- _TASK REQUIREMENTS_: Exact copies of the lines below, from the one with "Given: Follow the" up to and including the one with "Delete the Vary header row", are what this calls for; leave out pictures.

:: PROVIDED RECORDS ::

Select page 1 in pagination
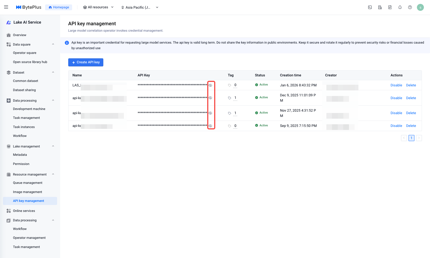Image resolution: width=430 pixels, height=258 pixels. [411, 138]
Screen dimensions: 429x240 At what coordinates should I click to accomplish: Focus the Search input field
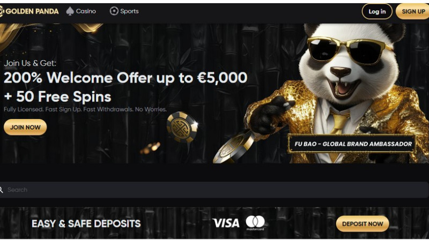pyautogui.click(x=215, y=190)
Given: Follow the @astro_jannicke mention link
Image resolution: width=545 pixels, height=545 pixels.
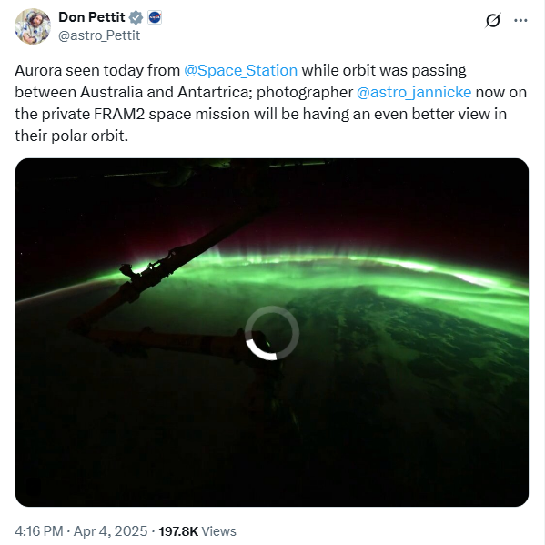Looking at the screenshot, I should pos(414,93).
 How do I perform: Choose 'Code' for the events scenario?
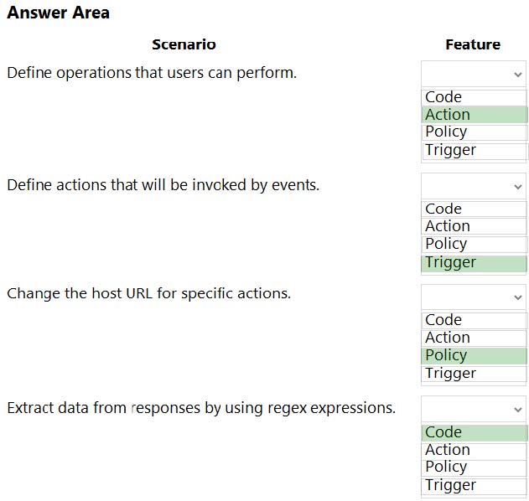tap(474, 209)
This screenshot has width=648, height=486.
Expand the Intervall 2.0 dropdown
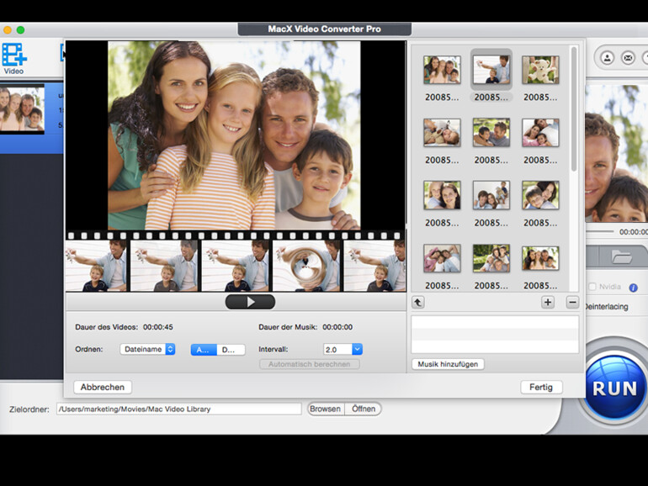coord(343,349)
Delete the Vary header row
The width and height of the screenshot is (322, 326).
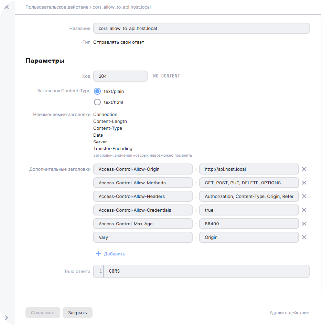tap(304, 237)
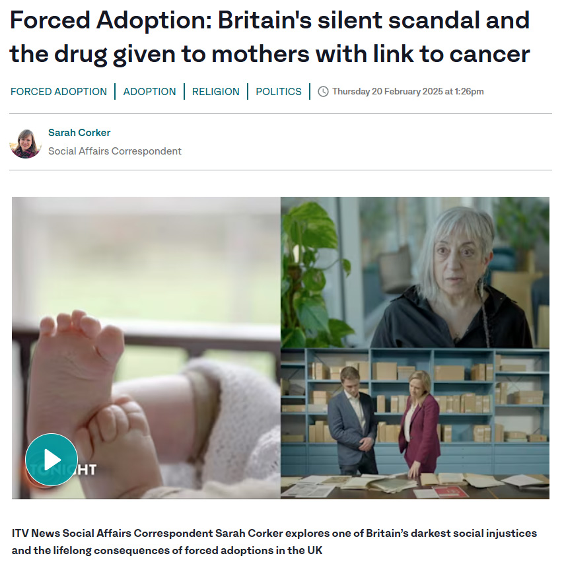Click the man in the blue suit
The height and width of the screenshot is (566, 564).
click(x=353, y=421)
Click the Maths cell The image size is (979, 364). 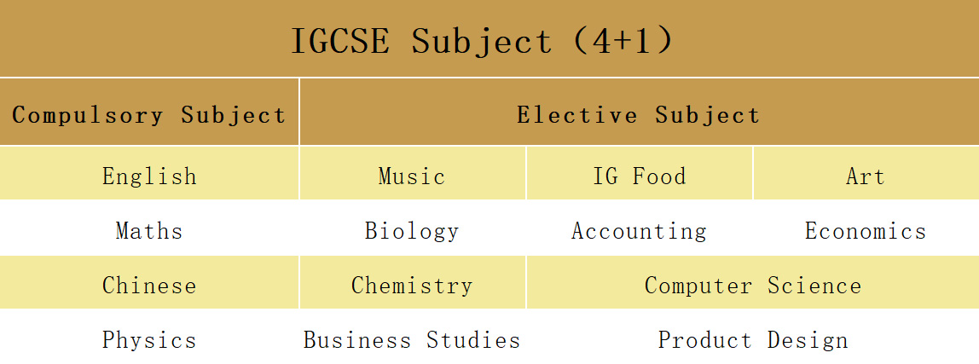click(149, 231)
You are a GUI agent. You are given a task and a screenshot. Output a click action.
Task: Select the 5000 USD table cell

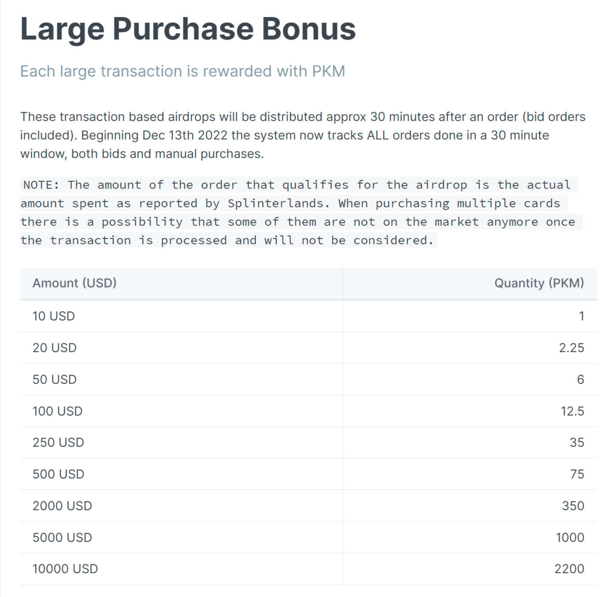click(x=181, y=538)
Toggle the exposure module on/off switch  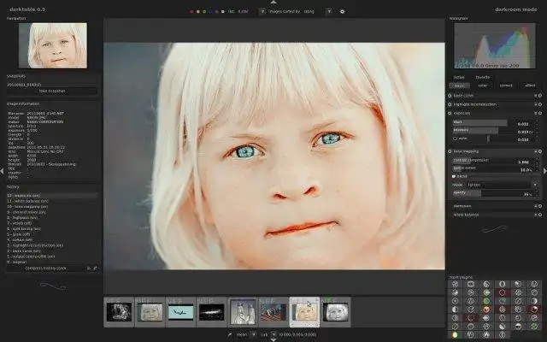pos(450,112)
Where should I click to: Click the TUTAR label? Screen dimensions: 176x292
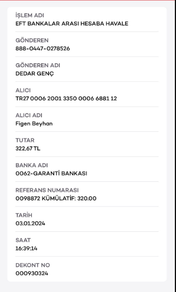25,140
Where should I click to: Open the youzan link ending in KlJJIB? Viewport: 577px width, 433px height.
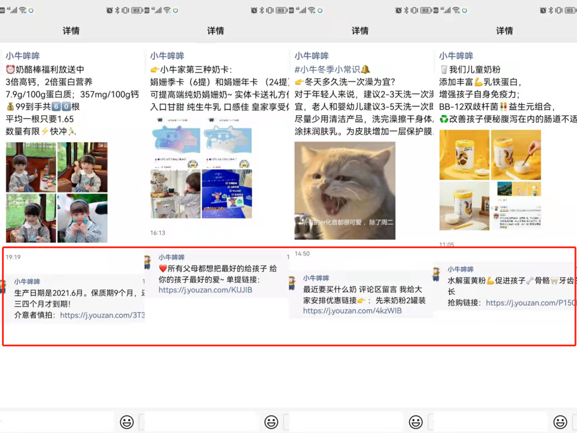(x=205, y=290)
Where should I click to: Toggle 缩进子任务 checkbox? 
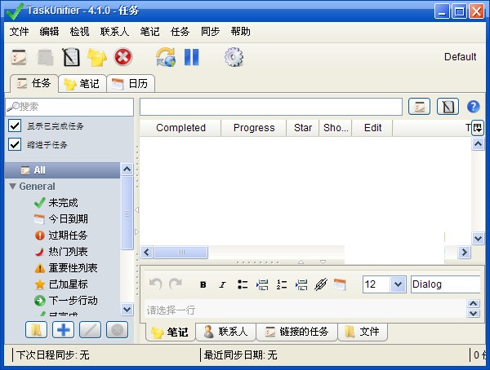[x=14, y=144]
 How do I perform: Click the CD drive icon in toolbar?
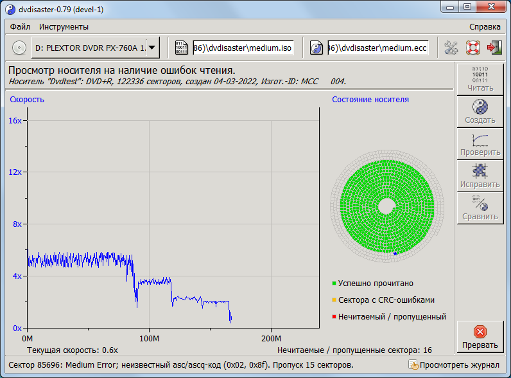coord(19,48)
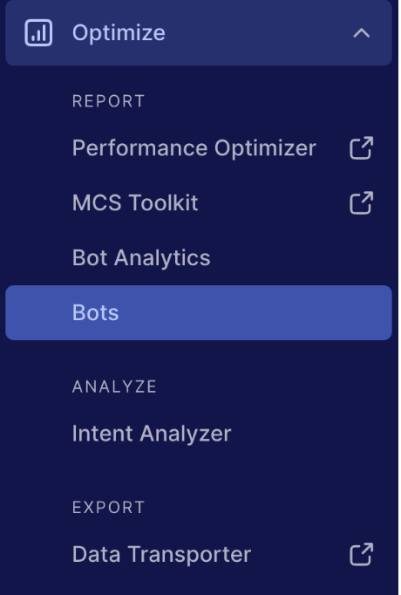Click the Optimize header bar background

coord(258,33)
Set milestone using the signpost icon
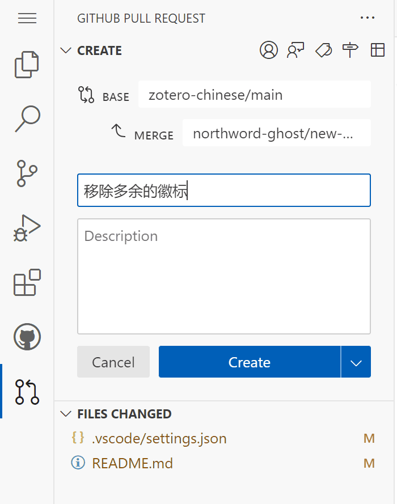The image size is (397, 504). pyautogui.click(x=350, y=50)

:::

- _EXERCISE RESPONSE_:
Given: Follow the @astro_jannicke mention link
Image resolution: width=545 pixels, height=545 pixels.
Looking at the screenshot, I should pos(414,93).
 How do I perform: Choose 'Code' for the events scenario?
tap(474, 209)
This screenshot has width=648, height=486.
Expand the Intervall 2.0 dropdown
coord(343,349)
Delete the Vary header row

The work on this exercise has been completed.